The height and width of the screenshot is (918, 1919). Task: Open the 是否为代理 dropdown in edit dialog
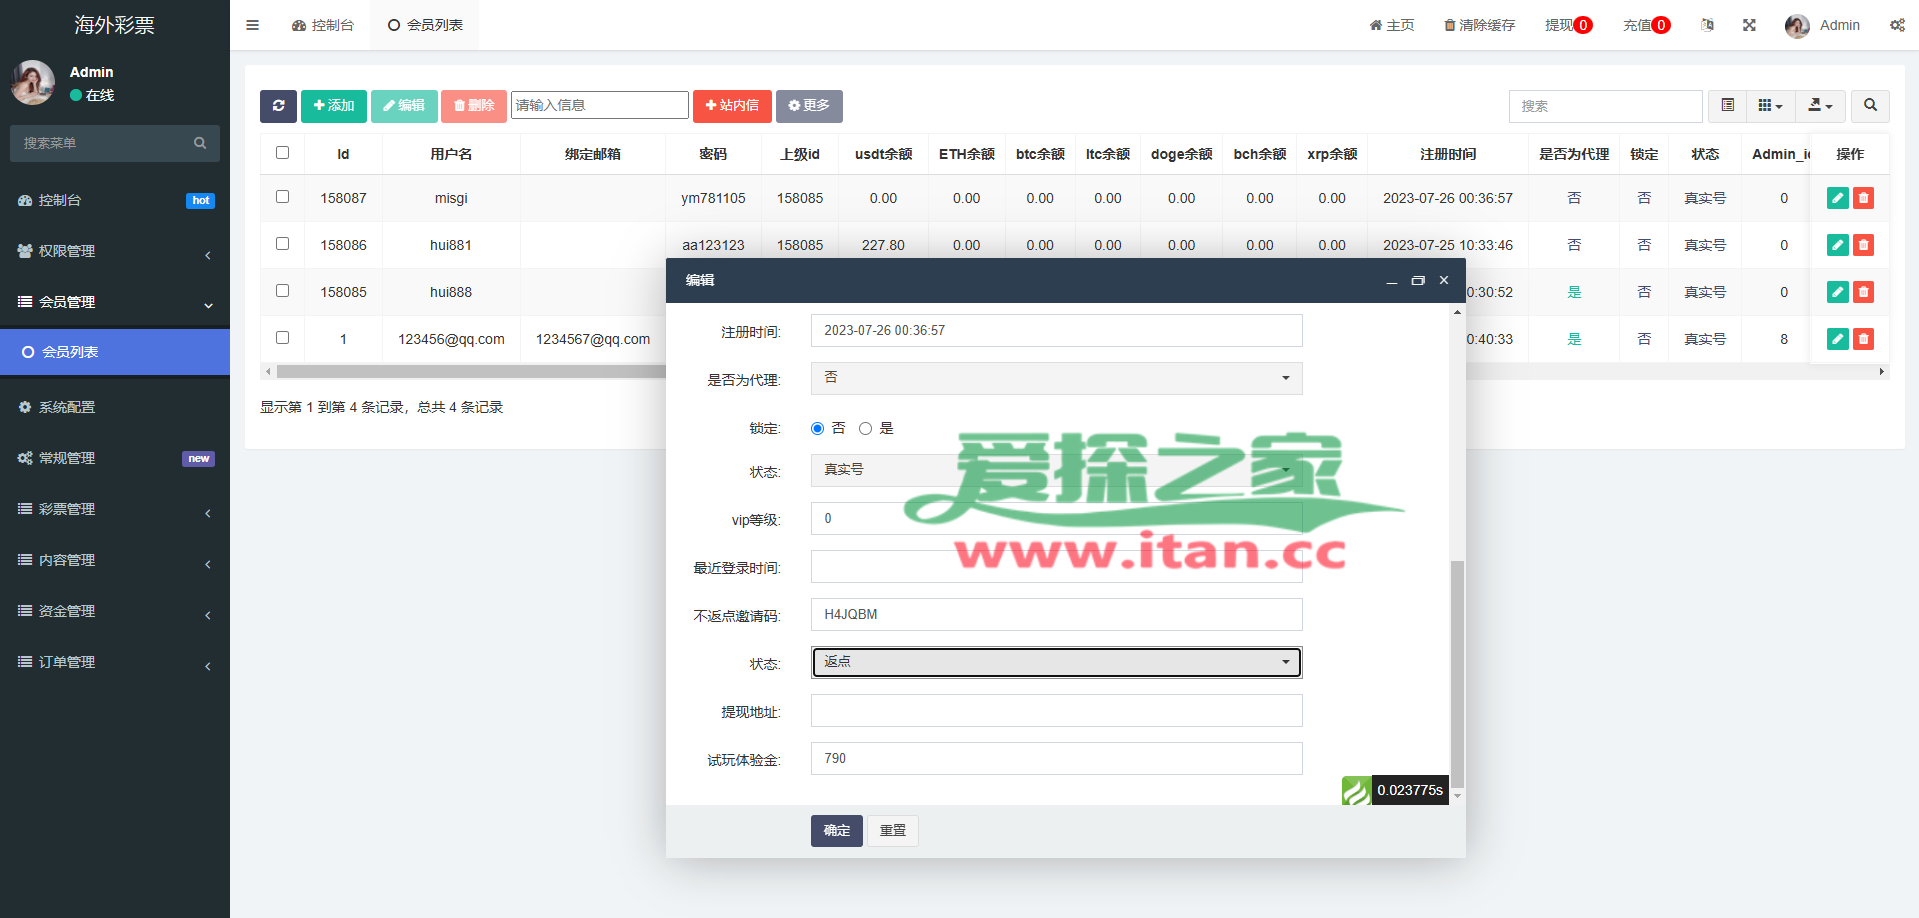[x=1056, y=378]
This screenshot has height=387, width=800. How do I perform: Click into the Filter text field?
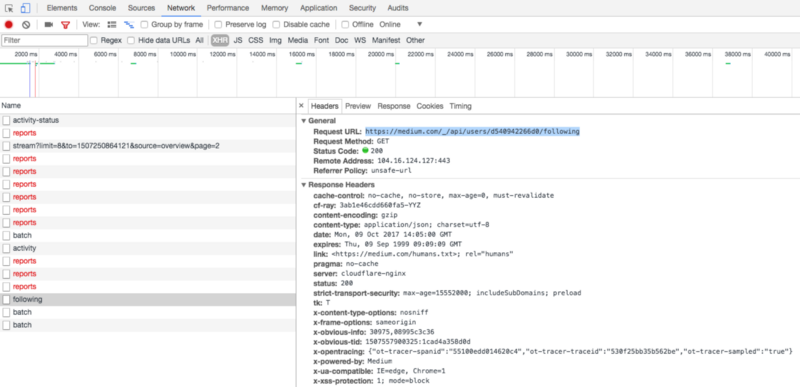click(45, 40)
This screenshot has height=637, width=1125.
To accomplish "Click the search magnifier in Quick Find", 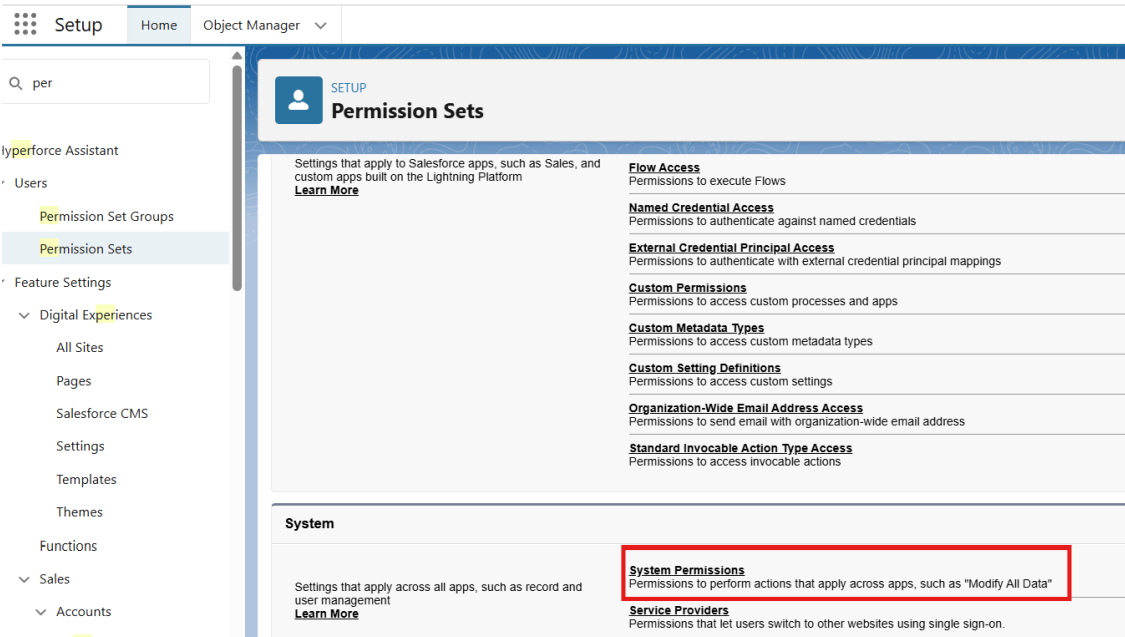I will tap(17, 82).
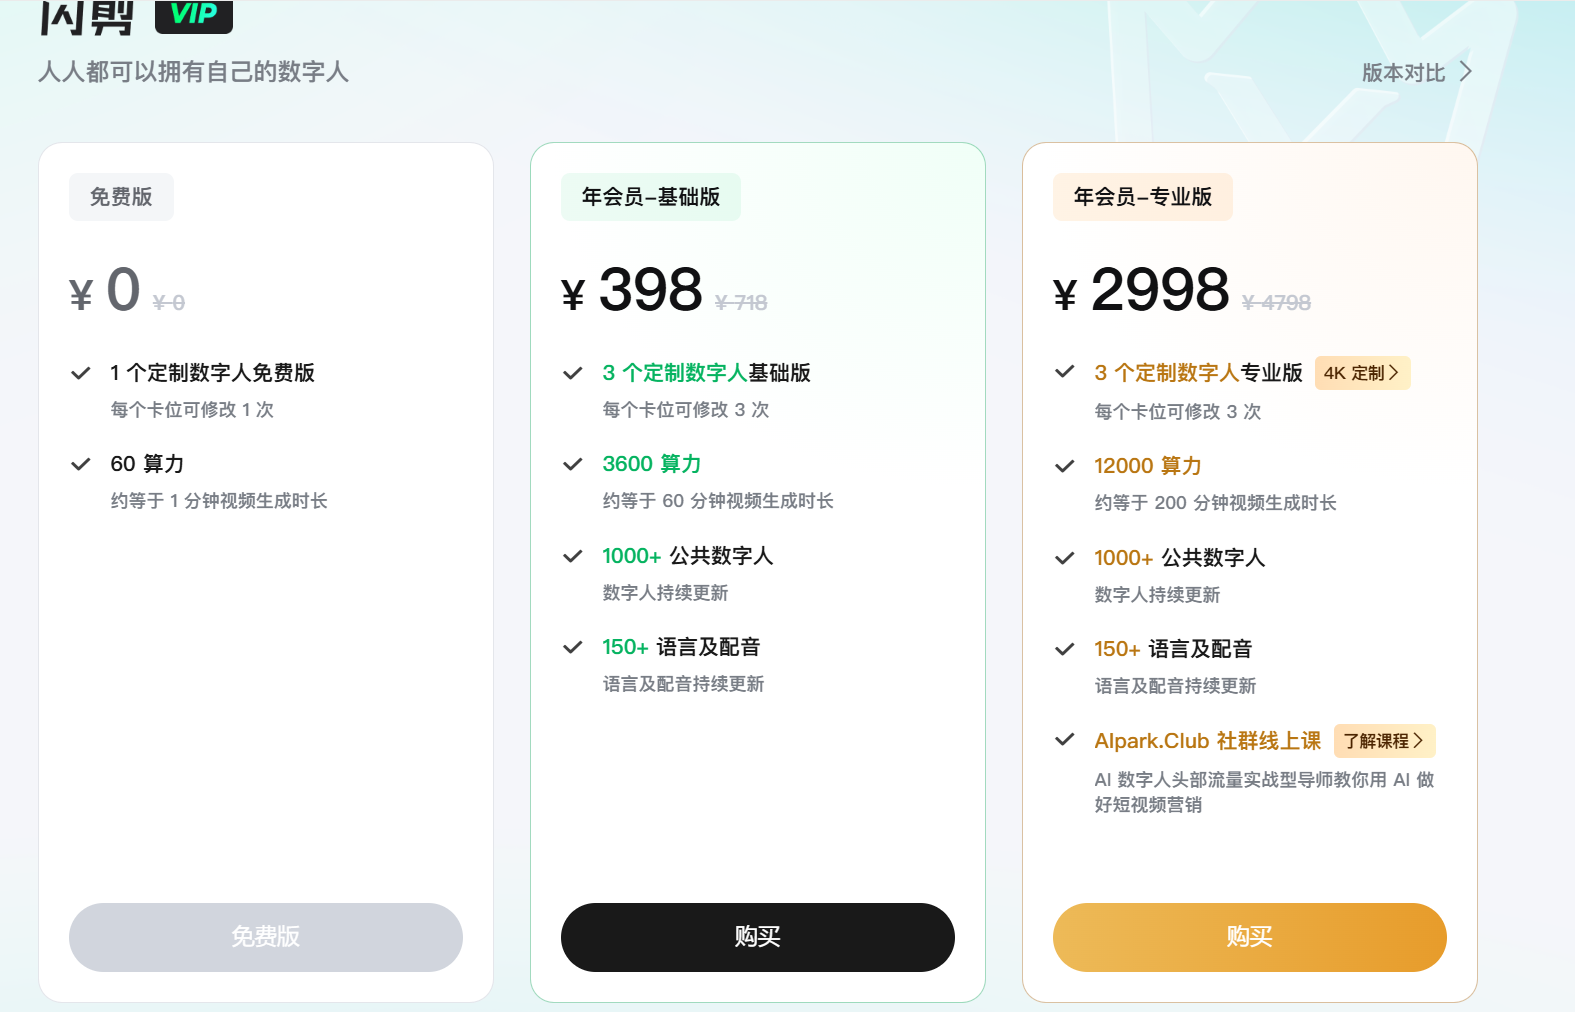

(What to produce): If a picture appears among the records, leave it out, and otherwise reproduce exactly every line from the first line through the one with "This screenshot has height=637, width=1125.", both included.

(Task solution):
The height and width of the screenshot is (918, 1919). Task: Open the 是否为代理 dropdown in edit dialog
[x=1056, y=378]
This screenshot has height=387, width=800. How do I perform: Click into the Filter text field?
click(45, 40)
This screenshot has height=637, width=1125.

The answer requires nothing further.